The process of CDF-based symbolic time-series data mining for electricity consumption analysis

  • Phase 1: Data preprocessing and normalization. In this phase we carried out the data-cleaning integration, for example, replacing the missing values and defining a complete machining procedure. After data preprocessing, we took these data to execute z-score normalization.

  • Phase 2: Dimensionality reduction and symbolization. In this phase we reduced the dimensionality of data and then symbolized the numerical time-series data. The SAX algorithm follows a two-step process: (1) Piecewise Aggregate Approximation (PAA) and (2) conversion of a PAA sequence into a series of letters. PAA divides the data set of length n into w equally spaced segments or bins, and computes the average of each segment. This essentially means that we reduce the number of dimensions from n to w (n > w). The SAX algorithm is a symbolic representation of a time series and uses a synthetic set of symbols to reduce the dimensionality of the numerical series. In this work, we refined the breakpoint value by using the cumulative distribution function (CDF) and took the results to build the breakpoint table. Breakpoint is the key factor for the SAX algorithm to transform numerical data into symbolic data. The methods and the adjusted algorithm of SAX will be explained in Sect. 3.

  • Phase 3: Identification of machine operational states. In this phase we identified the operational states of the machine and measured the tightness of lower bound (TLB) between methods to measure the effectiveness of the modified SAX algorithm in our application domain. In addition, we improved the lower-bounding distance measure that calculates the similarity among symbolized energy-load profiles by considering the variance of time-series data to get the new distance of two continuous strings. The methods and experimental results will be explained in Sects. 4 and 5.

3 Modified Breakpoint Table of SAX Algorithm

When dealing with time-series data efficiently, it is important to develop data representation techniques that can reduce the dimensionality of time-series while still preserving the fundamental characteristics of the data [3, 4]. Data- size reduction techniques may be helpful in the process of categorizing the electrical load consumption patterns on the basis of their shape. The SAX, a symbolic representation of a time series, uses a synthetic set of symbols to reduce the dimensionality of the numerical series. As we introduced it in the basic concepts, the SAX algorithm follows a two-step process: (1) Piecewise Aggregate Approximation (PAA) and (2) conversion of a PAA sequence into a series of letters. PAA divides the data set of length n into w equally spaced segments or bins, and computes the average of each segment. This essentially means that we reduce the number of dimensions from n to w.

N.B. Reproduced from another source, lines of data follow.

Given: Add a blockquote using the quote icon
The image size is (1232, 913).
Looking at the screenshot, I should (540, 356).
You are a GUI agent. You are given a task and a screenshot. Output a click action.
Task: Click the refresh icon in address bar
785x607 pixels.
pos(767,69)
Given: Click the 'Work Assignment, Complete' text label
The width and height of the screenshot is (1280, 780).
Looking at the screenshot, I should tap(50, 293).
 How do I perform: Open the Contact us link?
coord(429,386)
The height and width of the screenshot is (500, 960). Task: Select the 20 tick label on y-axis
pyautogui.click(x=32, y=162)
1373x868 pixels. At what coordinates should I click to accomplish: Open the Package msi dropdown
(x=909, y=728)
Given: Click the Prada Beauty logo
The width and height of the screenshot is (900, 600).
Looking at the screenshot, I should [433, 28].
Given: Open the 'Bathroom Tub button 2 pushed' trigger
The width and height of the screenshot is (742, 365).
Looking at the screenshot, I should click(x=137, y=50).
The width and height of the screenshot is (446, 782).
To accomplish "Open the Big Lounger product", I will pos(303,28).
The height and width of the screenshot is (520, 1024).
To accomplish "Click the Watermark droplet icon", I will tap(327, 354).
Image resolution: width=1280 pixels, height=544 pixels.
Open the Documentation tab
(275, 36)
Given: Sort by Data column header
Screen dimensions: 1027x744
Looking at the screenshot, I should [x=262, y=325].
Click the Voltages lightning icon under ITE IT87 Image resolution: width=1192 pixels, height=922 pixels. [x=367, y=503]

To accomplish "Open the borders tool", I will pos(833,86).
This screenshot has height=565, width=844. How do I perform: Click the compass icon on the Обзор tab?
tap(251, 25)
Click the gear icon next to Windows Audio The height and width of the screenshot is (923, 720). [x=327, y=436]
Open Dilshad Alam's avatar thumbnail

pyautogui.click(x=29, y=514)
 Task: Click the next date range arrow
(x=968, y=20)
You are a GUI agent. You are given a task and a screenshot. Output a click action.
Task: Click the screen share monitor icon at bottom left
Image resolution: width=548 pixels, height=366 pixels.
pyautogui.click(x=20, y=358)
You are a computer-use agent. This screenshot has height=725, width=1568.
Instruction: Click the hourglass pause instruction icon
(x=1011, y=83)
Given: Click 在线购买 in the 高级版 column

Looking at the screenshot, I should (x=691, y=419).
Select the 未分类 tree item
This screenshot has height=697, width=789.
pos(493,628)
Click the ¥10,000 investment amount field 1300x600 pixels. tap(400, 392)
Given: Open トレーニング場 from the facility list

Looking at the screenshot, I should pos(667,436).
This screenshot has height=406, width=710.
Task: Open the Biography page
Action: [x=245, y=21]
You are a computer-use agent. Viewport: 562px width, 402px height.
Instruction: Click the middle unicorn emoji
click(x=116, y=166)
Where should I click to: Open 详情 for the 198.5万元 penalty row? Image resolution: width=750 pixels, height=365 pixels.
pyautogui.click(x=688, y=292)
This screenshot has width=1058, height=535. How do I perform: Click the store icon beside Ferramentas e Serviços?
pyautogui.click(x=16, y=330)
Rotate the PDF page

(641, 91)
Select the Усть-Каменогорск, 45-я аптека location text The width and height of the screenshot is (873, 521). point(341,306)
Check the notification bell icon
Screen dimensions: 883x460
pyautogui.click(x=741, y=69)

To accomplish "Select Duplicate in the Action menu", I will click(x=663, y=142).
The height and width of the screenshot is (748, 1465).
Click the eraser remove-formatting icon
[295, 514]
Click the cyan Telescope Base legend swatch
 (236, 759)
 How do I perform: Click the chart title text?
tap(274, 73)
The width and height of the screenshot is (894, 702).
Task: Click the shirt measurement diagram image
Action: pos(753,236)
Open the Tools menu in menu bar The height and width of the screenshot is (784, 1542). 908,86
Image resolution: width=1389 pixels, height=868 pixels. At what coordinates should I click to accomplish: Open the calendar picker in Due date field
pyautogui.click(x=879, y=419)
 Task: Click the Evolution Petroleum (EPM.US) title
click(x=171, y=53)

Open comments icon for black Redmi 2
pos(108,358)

Having transformed a time-series database into the PAA we can apply a further transformation to obtain a discrete representation. It is desirable to have a discretization technique that will produce symbols with equal probability. The amplitude intervals may be regular or determined according to the quantiles of the statistical distribution that represents the probability density of the amplitudes in the entire data set, Lin et al. [1] used the former case and this study used the latter case. In the latter case, the entire data set has to be processed to determine the probability distribution of the amplitudes, this study represented through its CDF. The CDF of a random variable is a method to describe the distribution of random variables. The advantage of the CDF is that it can be defined for any kind of random variable, including discrete, continuous, and mixed random variables. Starting from the CDF, the amplitude breakpoints can be identified by the quantiles of the probability curve to partition the amplitude axis into intervals and obtain partitioning of the amplitude intervals with equal probability. The SAX converts different numerical data into different symbols through the breakpoint table. Compared to the SAX’s breakpoint table proposed by Lin et al. [1] (shown as Table 2), this study computed the breakpoint value by using CDF, that is, by relying on a density-based notion, in which the number of symbolized data points is the same in every amplitude interval.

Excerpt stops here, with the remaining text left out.